Biométrie : le nano au bout du doigt

Date de publication : 01/03/2018  |  David Kapp

(c) NEC Corportation of America via Flickr, licence creative commons
(c) NEC Corportation of America via Flickr, licence creative commons

Le capteur d'empreintes digitales développé dans le cadre du projet européen PiezoMAT dépasse toutes les attentes : sa résolution est de 1 000 dpi soit 2 fois plus élevée que le minimum requis par le cahier des charges et supérieur aux exigences du FBI dans le domaine.
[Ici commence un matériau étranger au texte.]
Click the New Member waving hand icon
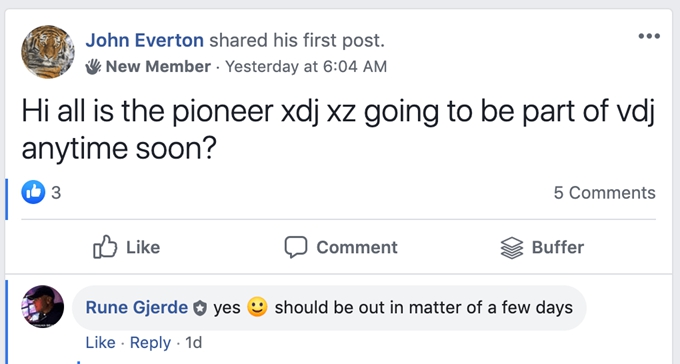The image size is (680, 364). [93, 67]
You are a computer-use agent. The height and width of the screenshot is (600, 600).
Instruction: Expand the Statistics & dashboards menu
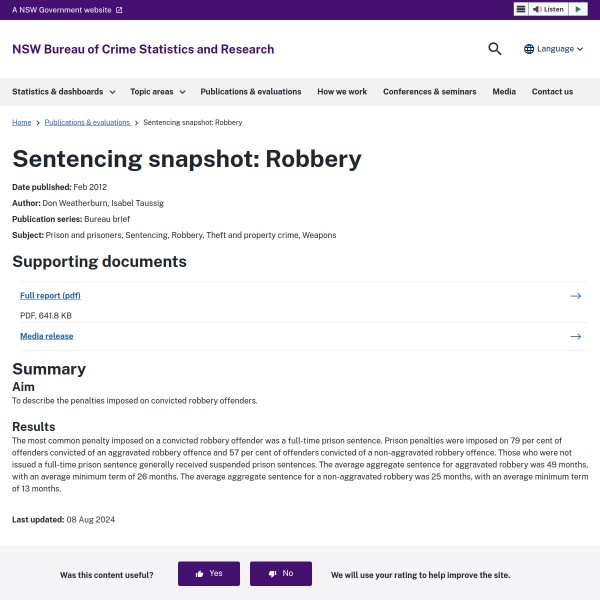point(63,92)
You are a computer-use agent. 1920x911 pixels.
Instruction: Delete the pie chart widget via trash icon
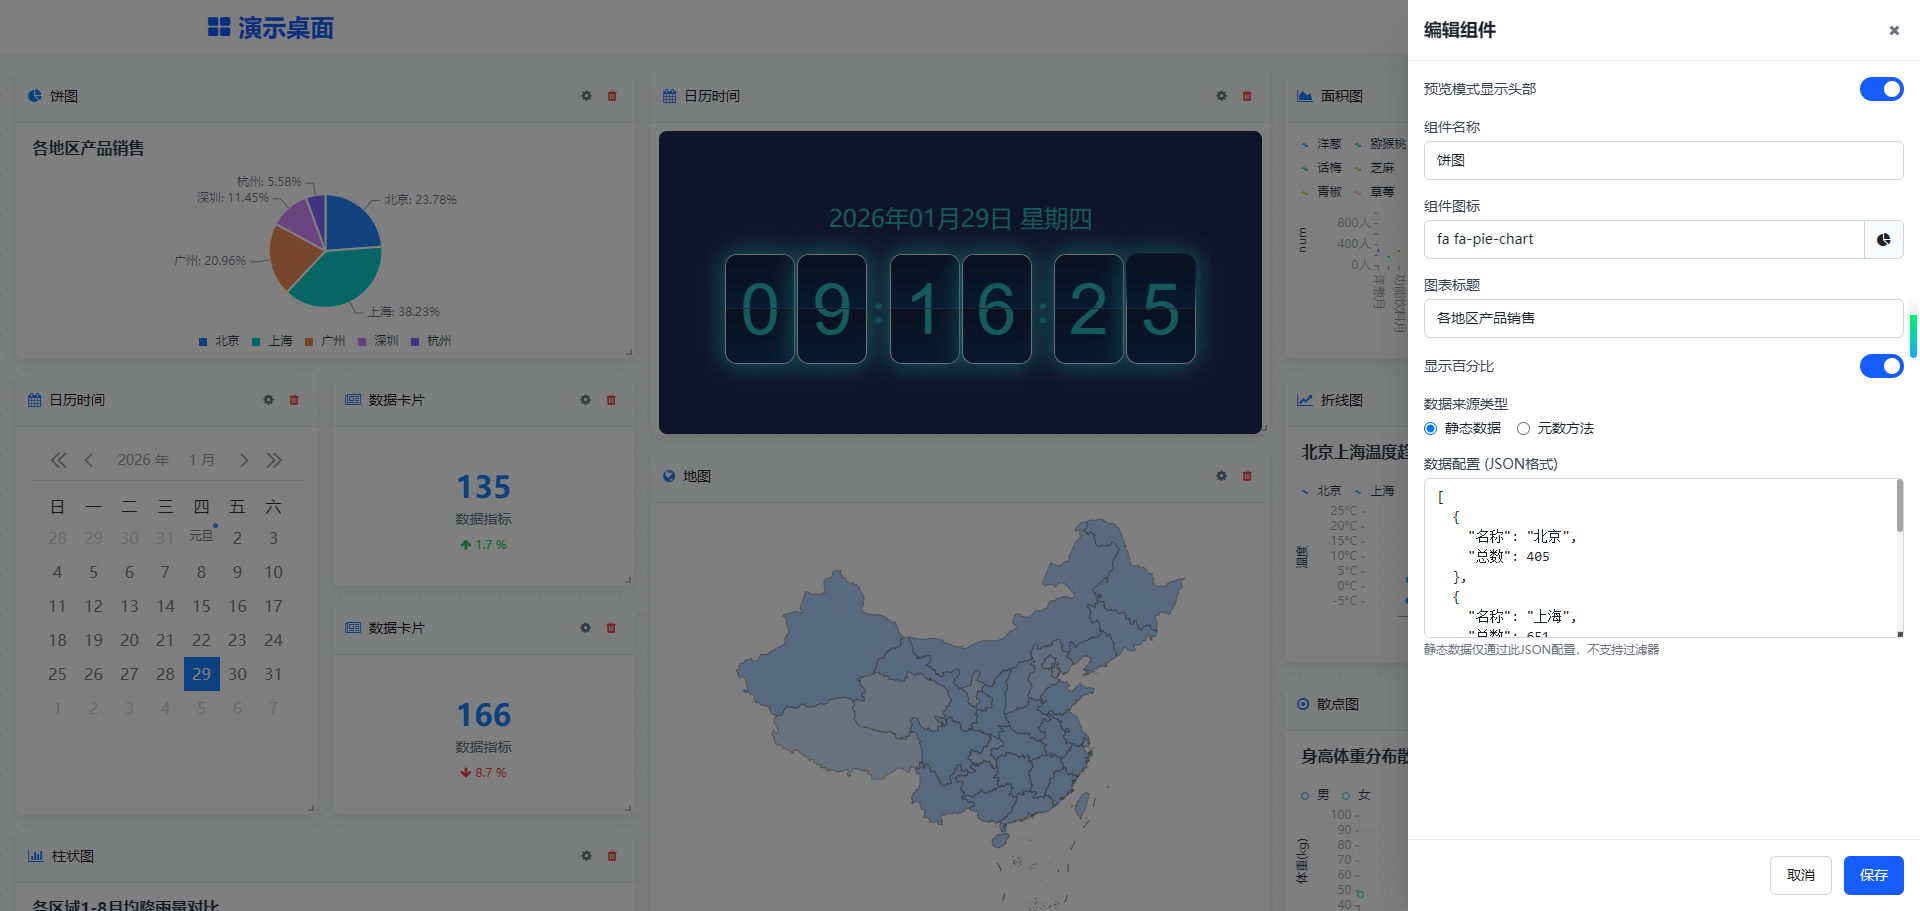pyautogui.click(x=612, y=96)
Une prouesse possible grâce à une matrice de bouquets de nanofils d'oxyde de zinc (ZNO).

C'est le numéro 224 (.pdf) des Défis du CEA, le Commissariat à l'énergie atomique, qui se fait l'écho de la nouvelle.
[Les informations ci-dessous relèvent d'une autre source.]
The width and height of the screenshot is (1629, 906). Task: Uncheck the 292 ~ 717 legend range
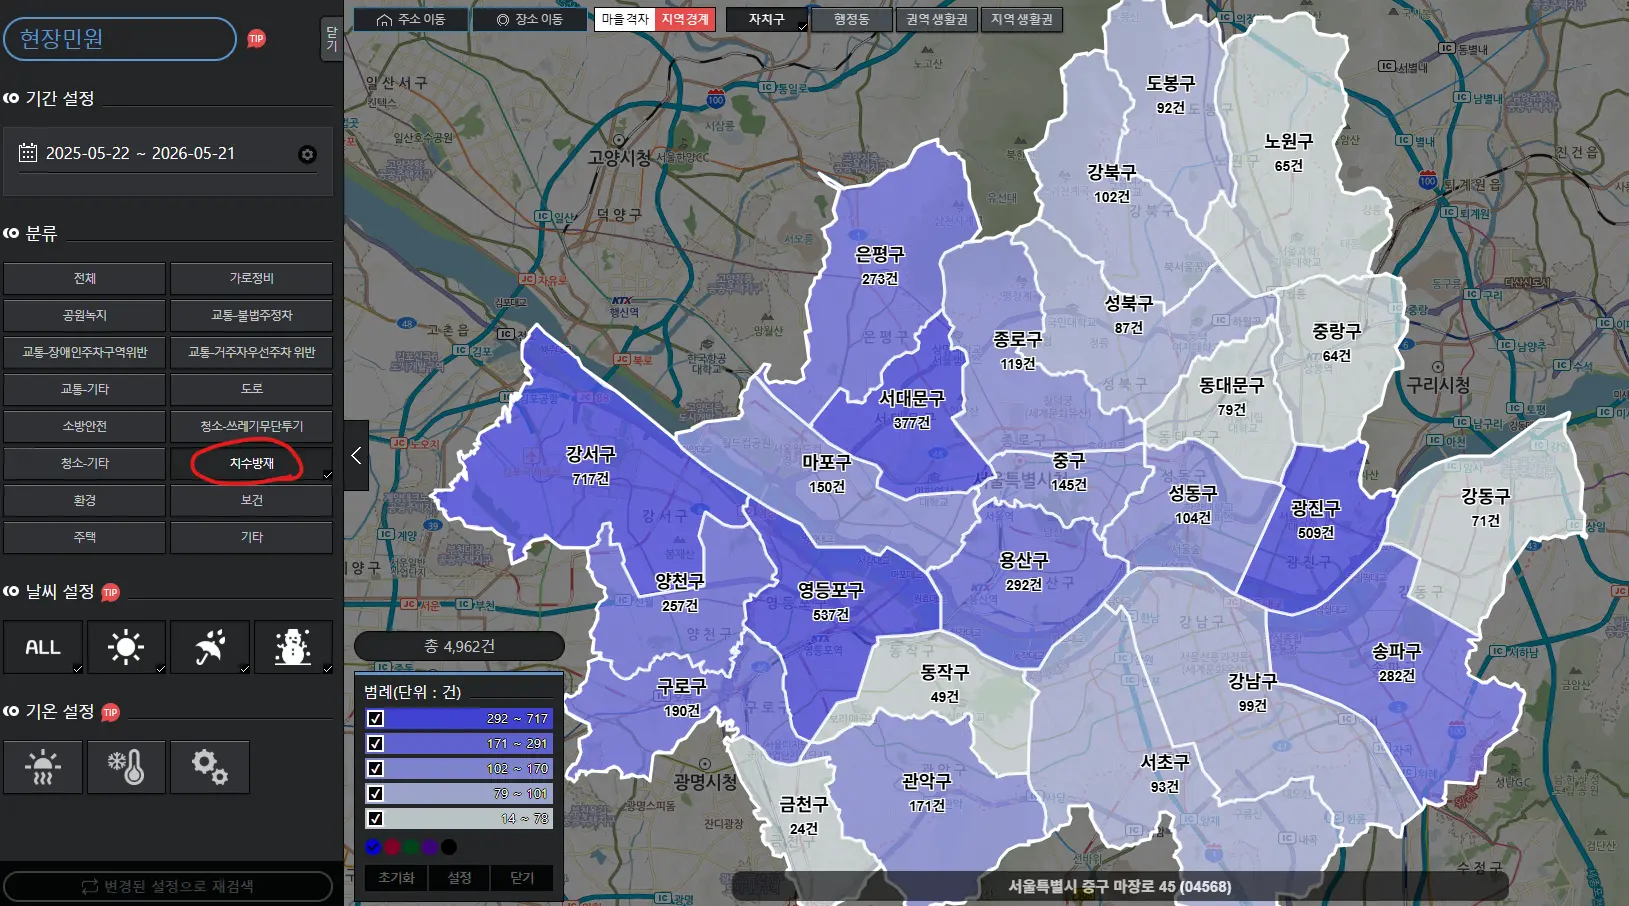coord(375,718)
Le CEA-Leti compte en effet parmi les huit partenaires du consortium européen à l'origine du projet PiezoMAT.

Doté d'un budget de 3,9 M €, celui-ci avait pour objectif, en 44 mois, de construire un appareil de capture haute-résolution des empreintes digitales.

On sait en effet que, statistiquement, deux captures d'empreintes différentes peuvent être reconnues identiques par un système.

Cette donnée est généralement connue sous le nom de TFA - Taux de fausse acceptation.

La plupart des systèmes biométriques de capture des empreintes digitales n'enregistrent pas l'empreinte digitale en tant que telle mais une image de points correspondants aux sillons et croisements de sillons du doigt.

Une image largement suffisante pour une simple identification mais qui n'est pas assez robuste lorsqu'une authentification formelle est nécessaire.

Ce peut être le cas pour des contrôles aux frontières ou encore dans le cas d'enquêtes de police.

Il n'est donc pas étonnant de retrouver dans la liste des participants au projet l'entreprise Morpho (anciennement groupe Safran), particulièrement active dans ce domaine et reconnue à l'étranger pour ses terminaux (70 pays utilisent son système).

Kevin Dooley via Flickr licence CC
Kevin Dooley via Flickr licence CC

Une image qui n'est pas obtenue par une photographie

Pour obtenir l'image de l'empreinte dans le projet PiezoMAT, les ingénieurs n'ont pas cherché à augmenter la taille du capteur - ce qui se produit généralement -, mais on eut recours à un tout autre système.

Le capteur mis au point agit par contact : le capteur est composé de matrices de bouquets de nanofils d'oxyde de zinc qui forment un nuage de pixels connectés.

Ces nanofils produisent un courant électrique qui reprend sa forme initiale en cas de compression ou de flexion.

Ainsi, lorsque l'utilisateur présente son empreinte, selon la revue du CEA, "la déformation locale du réseau de nanofils génère un potentiel dont l'amplitude est proportionnelle à leur déplacement, ce qui permet de distinguer les reliefs cutanés."

Le modèle n'est pas encore opérationnel. Un démonstrateur de 250 pixels a été testé par l'entreprise Idemia (issue de la fusion de Morpho avec Oberthur Technologies).

Il est possible également que ce nouveau système, hyper-précis, génère un taux important de faux rejet.

Car plus la précision augmente, plus il est difficile de rejouer exactement la même empreinte.

En effet, les dépôts, salissures ou légères variations de la peau liées à la température ambiante peuvent, dans les systèmes traditionnels, empêcher une reconnaissance optimale.

L'avenir dira si le système réussit à s'en affranchir.